REQUIREMENT: Apart from the images, every record here needs to be copied exactly.

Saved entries
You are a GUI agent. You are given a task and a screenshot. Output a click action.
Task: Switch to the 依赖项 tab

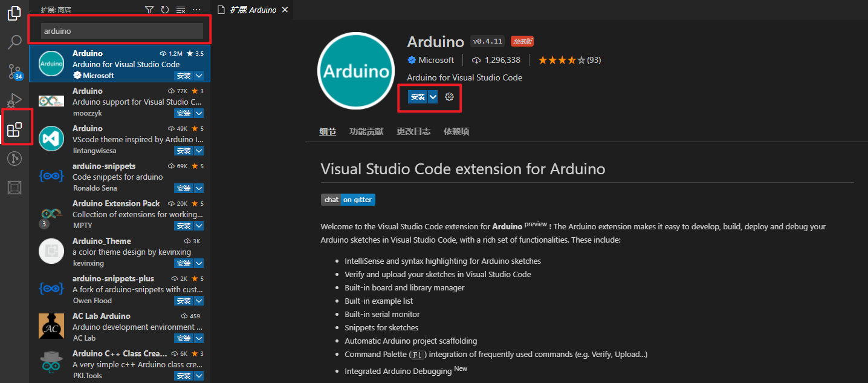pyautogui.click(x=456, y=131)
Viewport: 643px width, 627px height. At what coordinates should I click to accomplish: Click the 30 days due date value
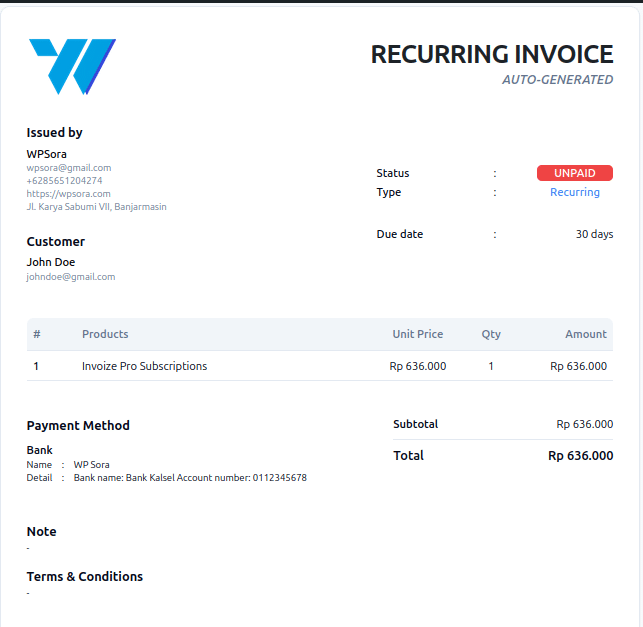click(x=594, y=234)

EXERCISE RESULT:
You are a GUI agent. You are given a task and a screenshot. Output a click action.
Task: Switch to the 依赖项 tab

pyautogui.click(x=456, y=131)
Viewport: 643px width, 627px height. At what coordinates should I click to accomplish: Click the 30 days due date value
click(x=594, y=234)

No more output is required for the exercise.